According to the OIG report:

A crook impersonating a legitimate city vendor emailed a city accounts payable coordinator in November requesting to change the bank account where the city transfers payments to the vendor.

The request had typographical errors, including the writer identifying himself as the “present” of the company.

The accounts payable coordinator ultimately processed the request, and the city issued a $1.9 million payment to the account.

In March, Wells Fargo Bank contacted the city about possible fraud in the payment file. The city's assistant controller called the vendor and learned the company had not requested the bank account change. The bank initiated a fraud fund recovery and ultimately recovered the money.

The OIG's investigation found that the accounts payable coordinator “violated procedure and practice on three occasions” leading up to the payment.

That includes signing a form that said the banking change had been verified, which was not possible, “as the vendor would not have verified this fraudulent information included on the request form,” the report states.

A city accounting manager, meanwhile, approved the banking change but failed to thoroughly review the request and “did not appear to understand the levels of review expected of his position,” the OIG determined.

“Further, the request letter itself (if properly reviewed) might have raised a red flag, as it was on a bank letterhead but included spelling and grammatical errors that might alert a reviewer to the possibility for fraudulent activity,” the OIG report says.

A city spokeswoman said the city has reported the incident to the FBI and the Office of the State Auditor but have not heard whether a suspect has been identified.
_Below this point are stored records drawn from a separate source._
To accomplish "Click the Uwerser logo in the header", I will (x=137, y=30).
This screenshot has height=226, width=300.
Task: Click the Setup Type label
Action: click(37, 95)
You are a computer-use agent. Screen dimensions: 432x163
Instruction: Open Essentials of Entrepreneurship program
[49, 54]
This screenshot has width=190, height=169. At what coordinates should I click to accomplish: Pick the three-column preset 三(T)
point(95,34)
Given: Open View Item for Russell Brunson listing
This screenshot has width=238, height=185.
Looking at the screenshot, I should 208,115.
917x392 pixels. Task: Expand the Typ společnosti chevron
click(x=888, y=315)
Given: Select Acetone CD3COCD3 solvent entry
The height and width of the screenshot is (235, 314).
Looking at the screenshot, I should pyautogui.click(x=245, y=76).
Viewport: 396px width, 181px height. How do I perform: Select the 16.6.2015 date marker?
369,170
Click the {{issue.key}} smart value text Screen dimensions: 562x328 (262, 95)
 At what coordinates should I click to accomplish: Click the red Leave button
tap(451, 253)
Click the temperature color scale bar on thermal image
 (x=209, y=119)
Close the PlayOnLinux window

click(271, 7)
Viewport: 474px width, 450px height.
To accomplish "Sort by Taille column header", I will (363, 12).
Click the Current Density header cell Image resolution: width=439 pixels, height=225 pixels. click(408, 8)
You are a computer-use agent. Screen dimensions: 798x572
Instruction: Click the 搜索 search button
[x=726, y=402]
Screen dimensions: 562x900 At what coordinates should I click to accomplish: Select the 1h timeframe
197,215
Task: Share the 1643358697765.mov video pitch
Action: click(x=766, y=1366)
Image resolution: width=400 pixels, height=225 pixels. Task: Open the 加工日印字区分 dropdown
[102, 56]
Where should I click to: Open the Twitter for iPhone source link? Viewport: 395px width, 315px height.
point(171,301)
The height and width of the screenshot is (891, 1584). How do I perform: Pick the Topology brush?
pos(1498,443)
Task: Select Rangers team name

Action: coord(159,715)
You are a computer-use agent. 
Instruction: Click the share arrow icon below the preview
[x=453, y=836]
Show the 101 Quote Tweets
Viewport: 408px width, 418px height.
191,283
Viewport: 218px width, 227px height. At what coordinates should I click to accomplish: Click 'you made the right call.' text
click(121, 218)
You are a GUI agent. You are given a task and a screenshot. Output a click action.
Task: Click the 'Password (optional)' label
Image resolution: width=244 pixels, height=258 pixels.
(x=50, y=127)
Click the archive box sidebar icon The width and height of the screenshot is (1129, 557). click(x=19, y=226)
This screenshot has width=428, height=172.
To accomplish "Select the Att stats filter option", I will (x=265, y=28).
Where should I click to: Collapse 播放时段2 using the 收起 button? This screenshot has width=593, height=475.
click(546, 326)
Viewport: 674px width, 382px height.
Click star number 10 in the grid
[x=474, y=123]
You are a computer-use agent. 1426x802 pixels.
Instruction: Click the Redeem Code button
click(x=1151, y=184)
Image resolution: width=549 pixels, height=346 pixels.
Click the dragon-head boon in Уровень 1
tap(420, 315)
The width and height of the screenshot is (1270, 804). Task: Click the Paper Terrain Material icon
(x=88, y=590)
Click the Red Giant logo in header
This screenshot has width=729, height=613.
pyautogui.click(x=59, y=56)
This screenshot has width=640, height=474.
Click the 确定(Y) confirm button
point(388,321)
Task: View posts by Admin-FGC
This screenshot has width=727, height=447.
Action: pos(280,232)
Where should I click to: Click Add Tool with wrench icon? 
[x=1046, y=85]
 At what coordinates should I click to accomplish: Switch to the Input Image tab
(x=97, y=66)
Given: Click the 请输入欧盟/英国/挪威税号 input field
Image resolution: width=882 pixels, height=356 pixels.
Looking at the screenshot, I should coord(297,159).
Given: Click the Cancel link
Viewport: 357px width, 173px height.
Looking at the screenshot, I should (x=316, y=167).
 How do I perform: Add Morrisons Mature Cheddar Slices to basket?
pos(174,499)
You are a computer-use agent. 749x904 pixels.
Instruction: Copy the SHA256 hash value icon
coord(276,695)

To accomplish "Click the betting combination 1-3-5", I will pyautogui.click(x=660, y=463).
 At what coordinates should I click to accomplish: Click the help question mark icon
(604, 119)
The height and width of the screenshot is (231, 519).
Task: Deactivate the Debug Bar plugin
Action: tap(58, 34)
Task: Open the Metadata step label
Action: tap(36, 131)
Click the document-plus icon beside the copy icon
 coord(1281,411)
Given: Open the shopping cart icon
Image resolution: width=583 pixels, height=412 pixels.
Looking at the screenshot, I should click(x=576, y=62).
Con artists have perpetrated related scams multiple times around New Mexico in recent years.

In 2017, the city paid a swindler $420,000 in a similar vendor fraud scheme. That prompted then-State Auditor Tim Keller – now Albuquerque's mayor – to issue a fraud alert.

“Unfortunately the city of Albuquerque was hit by a scam that cost it over $400,000 in taxpayer dollars,” Keller said in a news release in April 2017. “This is now the second entity in New Mexico that we are aware of that was tricked into diverting money to imposters posing as legitimate businesses.”

And just last year, Bernalillo County publicly announced it had transferred $447,000 to a fraudster posing as a vendor.

Asked whether the city had specifically warned accounts payable staff about such schemes, a city spokeswoman said “this type of fraud” was covered during the aforementioned January 2020 policy review with accounts payable staff.